- **WHAT TO DO**
Count the lines of the rows below that contain the string "size", treating uppercase and lowercase as different, and reply with the number alone.

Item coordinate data
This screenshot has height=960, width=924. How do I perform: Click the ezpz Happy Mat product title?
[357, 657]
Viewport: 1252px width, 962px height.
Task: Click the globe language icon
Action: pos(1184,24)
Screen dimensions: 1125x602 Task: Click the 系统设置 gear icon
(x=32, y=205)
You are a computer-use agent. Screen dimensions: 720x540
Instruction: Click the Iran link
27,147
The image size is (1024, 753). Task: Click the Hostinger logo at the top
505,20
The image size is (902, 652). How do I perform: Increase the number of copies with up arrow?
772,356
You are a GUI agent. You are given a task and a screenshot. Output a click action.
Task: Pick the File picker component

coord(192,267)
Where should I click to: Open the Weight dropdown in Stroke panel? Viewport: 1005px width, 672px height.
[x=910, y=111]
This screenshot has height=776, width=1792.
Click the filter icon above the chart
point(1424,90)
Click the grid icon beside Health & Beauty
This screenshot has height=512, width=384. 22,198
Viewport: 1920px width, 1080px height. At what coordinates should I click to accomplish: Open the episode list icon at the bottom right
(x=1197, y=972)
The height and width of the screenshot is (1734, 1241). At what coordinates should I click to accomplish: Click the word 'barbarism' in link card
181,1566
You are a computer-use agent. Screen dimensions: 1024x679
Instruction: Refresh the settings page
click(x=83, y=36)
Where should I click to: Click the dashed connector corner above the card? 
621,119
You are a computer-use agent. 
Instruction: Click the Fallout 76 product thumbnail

- **SOLUTION FOR THIS TASK**
2